### [Action item]
Everything from the line containing "500x478 pixels. At" through the line containing "This screenshot has width=700, height=545." in the listing below should be copied exactly, and nothing more.

[Start of section]

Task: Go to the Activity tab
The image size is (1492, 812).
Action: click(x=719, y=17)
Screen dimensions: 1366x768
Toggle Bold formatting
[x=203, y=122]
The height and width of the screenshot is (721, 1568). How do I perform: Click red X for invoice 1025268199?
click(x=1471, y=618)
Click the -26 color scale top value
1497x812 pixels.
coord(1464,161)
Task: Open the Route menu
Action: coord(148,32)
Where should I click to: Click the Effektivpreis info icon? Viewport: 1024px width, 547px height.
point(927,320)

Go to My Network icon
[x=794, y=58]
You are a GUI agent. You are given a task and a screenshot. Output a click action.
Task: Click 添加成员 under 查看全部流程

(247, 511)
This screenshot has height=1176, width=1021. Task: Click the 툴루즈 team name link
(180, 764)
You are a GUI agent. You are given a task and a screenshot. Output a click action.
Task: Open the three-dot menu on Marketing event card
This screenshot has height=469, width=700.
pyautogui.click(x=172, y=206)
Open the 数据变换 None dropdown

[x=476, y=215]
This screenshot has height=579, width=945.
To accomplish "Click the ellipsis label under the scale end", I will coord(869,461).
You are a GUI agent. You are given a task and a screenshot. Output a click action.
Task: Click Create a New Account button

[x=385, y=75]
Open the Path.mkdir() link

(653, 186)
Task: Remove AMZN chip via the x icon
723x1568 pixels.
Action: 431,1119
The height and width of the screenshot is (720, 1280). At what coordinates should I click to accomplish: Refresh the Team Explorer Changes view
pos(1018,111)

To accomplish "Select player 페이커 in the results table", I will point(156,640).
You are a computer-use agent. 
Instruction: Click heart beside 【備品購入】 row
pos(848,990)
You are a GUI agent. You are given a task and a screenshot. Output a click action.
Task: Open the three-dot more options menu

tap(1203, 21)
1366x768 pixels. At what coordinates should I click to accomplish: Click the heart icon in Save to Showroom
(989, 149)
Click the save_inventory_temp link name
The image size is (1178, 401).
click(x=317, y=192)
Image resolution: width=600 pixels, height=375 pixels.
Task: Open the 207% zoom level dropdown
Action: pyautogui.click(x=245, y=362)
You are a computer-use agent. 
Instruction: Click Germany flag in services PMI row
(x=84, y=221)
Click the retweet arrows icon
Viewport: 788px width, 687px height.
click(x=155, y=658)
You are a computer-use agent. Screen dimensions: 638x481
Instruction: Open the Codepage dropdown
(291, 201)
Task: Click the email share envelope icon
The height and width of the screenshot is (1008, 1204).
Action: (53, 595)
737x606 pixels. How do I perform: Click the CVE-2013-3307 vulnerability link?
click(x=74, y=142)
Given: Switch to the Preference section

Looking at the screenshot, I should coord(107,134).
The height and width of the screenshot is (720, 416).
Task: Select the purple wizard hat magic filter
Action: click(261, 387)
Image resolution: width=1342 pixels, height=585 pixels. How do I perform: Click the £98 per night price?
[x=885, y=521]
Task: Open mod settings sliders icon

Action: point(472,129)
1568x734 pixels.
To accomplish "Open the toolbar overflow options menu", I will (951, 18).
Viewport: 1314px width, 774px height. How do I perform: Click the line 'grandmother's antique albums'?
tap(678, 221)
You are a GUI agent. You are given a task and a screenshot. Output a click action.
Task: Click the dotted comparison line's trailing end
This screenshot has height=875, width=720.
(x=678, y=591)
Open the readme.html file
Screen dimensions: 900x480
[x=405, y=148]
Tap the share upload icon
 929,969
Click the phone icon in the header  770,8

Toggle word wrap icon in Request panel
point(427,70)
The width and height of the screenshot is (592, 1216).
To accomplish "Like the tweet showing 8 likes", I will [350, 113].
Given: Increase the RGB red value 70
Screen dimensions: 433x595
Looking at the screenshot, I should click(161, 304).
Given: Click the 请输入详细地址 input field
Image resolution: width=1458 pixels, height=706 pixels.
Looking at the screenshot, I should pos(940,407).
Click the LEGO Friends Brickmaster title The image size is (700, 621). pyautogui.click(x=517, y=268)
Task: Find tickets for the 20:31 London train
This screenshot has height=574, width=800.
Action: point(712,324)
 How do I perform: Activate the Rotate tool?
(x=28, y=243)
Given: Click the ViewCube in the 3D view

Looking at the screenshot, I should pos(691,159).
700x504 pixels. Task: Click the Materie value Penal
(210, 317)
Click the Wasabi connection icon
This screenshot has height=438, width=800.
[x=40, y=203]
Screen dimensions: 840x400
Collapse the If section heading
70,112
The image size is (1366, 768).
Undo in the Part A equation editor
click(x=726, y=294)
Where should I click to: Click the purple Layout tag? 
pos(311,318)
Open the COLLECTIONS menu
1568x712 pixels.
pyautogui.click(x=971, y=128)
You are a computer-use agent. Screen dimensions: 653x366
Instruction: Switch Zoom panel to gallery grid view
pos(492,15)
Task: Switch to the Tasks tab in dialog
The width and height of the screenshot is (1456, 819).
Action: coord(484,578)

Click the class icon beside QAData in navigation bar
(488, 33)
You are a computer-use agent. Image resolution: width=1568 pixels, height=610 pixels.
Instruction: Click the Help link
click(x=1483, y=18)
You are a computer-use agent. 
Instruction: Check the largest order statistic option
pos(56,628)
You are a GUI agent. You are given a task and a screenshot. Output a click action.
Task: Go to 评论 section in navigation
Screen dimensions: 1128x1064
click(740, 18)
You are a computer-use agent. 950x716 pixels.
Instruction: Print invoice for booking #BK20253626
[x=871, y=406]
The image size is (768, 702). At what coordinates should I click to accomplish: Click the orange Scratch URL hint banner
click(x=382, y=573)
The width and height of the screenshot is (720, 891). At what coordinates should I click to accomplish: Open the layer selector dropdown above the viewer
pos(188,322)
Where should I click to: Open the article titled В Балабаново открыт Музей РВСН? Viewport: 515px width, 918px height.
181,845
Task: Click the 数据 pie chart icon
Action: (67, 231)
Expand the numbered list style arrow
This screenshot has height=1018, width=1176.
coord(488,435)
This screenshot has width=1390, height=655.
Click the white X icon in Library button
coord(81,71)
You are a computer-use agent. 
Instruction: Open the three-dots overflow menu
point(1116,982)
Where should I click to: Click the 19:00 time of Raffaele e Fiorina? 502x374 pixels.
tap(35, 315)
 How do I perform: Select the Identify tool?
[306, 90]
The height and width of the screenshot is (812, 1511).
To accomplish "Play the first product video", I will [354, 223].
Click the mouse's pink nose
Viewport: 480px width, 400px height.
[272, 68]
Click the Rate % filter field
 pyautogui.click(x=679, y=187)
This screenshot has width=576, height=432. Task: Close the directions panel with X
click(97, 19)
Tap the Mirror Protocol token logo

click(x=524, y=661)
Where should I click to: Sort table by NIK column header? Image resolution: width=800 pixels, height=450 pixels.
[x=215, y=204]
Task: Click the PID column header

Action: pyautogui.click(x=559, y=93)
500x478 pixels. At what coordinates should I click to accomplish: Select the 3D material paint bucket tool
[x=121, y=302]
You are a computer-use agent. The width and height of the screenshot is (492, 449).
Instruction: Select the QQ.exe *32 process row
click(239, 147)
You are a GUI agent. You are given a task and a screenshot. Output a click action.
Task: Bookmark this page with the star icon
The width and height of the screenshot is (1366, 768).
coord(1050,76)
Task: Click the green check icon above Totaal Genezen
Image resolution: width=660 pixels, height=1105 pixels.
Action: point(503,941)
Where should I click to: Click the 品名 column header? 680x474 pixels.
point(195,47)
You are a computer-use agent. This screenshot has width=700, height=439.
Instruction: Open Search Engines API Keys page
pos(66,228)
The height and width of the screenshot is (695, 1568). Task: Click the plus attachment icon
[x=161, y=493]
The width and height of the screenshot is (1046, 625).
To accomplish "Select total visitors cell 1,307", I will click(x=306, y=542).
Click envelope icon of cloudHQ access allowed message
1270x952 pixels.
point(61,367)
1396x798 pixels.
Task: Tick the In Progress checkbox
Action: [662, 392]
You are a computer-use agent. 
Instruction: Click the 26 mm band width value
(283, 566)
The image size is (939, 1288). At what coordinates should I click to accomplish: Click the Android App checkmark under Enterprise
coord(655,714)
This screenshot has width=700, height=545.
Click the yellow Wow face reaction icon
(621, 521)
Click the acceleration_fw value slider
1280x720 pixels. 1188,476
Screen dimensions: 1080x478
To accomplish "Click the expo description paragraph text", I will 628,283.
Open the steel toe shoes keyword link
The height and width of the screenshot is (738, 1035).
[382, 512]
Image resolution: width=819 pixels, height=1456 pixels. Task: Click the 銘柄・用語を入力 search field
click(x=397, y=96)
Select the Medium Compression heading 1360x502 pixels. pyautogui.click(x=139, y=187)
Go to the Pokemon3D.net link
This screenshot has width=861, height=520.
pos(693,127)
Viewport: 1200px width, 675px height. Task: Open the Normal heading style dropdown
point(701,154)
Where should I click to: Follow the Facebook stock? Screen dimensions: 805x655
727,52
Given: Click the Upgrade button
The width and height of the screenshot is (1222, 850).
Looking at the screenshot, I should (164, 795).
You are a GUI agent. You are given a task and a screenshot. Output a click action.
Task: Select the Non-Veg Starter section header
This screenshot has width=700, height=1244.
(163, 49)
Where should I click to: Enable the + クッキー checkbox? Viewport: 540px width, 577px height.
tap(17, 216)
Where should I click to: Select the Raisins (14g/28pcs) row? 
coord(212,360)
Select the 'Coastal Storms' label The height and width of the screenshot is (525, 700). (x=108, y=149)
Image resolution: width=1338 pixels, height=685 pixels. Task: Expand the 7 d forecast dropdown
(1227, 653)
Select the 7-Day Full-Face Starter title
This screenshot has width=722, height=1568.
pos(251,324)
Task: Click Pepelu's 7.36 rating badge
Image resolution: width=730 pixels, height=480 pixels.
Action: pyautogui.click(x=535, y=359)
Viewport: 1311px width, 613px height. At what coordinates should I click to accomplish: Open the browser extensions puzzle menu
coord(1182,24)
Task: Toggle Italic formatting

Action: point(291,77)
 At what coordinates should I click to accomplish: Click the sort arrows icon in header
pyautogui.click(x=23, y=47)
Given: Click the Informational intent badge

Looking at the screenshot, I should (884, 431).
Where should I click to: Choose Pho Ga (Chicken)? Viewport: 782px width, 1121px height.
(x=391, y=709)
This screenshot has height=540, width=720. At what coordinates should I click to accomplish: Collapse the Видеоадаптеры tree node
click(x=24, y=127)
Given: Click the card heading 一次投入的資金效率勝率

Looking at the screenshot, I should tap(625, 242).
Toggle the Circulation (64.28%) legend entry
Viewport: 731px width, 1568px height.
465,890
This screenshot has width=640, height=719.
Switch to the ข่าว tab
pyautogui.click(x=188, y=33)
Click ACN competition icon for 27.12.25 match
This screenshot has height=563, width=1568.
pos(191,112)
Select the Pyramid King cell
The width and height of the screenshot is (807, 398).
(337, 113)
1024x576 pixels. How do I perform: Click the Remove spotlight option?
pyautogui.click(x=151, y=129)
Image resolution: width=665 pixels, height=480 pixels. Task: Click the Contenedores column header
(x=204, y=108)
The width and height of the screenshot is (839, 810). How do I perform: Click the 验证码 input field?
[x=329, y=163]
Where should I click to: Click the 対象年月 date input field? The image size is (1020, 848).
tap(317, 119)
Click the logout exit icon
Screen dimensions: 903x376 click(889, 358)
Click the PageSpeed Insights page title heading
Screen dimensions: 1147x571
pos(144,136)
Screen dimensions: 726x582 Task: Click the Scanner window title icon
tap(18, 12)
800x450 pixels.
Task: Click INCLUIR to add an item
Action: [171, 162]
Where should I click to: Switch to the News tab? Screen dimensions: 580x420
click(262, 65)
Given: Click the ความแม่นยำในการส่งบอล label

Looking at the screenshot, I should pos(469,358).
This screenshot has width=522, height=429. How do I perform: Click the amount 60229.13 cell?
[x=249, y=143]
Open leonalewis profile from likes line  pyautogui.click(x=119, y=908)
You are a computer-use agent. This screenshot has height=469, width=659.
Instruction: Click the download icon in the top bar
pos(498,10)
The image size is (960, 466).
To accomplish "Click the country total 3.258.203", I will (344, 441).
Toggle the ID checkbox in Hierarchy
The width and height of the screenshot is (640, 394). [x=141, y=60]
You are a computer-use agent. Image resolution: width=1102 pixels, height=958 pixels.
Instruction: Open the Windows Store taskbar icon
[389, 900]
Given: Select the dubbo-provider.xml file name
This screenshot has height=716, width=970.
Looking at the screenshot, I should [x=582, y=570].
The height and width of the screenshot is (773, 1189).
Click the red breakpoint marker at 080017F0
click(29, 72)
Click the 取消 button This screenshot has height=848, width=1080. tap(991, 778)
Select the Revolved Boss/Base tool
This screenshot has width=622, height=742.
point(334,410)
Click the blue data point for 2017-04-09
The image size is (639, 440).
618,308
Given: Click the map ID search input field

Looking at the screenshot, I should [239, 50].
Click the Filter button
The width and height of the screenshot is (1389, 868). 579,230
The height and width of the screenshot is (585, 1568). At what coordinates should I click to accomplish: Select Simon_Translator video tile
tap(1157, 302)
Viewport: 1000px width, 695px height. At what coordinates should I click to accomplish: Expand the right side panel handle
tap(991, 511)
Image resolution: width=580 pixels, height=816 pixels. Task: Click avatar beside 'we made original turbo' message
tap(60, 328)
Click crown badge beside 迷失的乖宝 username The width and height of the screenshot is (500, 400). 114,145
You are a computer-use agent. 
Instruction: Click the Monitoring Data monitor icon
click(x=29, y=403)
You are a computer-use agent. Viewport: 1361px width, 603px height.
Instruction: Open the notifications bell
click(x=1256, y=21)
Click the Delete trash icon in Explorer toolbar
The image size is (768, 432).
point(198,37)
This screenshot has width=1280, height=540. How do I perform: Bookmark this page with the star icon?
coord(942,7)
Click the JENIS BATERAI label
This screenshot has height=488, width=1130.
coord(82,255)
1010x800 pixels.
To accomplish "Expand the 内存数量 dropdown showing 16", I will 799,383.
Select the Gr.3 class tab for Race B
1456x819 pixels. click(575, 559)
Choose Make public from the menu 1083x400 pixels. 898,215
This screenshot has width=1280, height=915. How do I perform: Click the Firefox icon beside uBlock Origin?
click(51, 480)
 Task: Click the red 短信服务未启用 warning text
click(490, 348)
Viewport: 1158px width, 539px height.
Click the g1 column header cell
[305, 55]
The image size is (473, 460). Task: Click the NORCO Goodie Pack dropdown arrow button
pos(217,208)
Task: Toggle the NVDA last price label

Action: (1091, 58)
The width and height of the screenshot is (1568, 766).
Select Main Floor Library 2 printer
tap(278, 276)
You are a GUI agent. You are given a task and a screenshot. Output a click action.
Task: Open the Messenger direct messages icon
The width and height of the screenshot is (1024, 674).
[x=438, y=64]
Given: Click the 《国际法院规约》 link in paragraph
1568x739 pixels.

[End of section]

### [Answer to this problem]
500x478 pixels. At what coordinates should I click to accomplish: Select the 3D material paint bucket tool
[x=121, y=302]
You are a computer-use agent. The width and height of the screenshot is (492, 449).
Instruction: Select the QQ.exe *32 process row
click(239, 147)
You are a GUI agent. You are given a task and a screenshot. Output a click action.
Task: Bookmark this page with the star icon
The width and height of the screenshot is (1366, 768).
coord(1050,76)
Task: Click the green check icon above Totaal Genezen
Image resolution: width=660 pixels, height=1105 pixels.
Action: point(503,941)
Where should I click to: Click the 品名 column header? 680x474 pixels.
point(195,47)
You are a computer-use agent. This screenshot has width=700, height=439.
Instruction: Open Search Engines API Keys page
pos(66,228)
The height and width of the screenshot is (695, 1568). Task: Click the plus attachment icon
[x=161, y=493]
The width and height of the screenshot is (1046, 625).
To accomplish "Select total visitors cell 1,307", I will click(x=306, y=542).
Click envelope icon of cloudHQ access allowed message
1270x952 pixels.
point(61,367)
1396x798 pixels.
Task: Tick the In Progress checkbox
Action: [662, 392]
You are a computer-use agent. 
Instruction: Click the 26 mm band width value
(283, 566)
The image size is (939, 1288). At what coordinates should I click to accomplish: Click the Android App checkmark under Enterprise
coord(655,714)
This screenshot has width=700, height=545.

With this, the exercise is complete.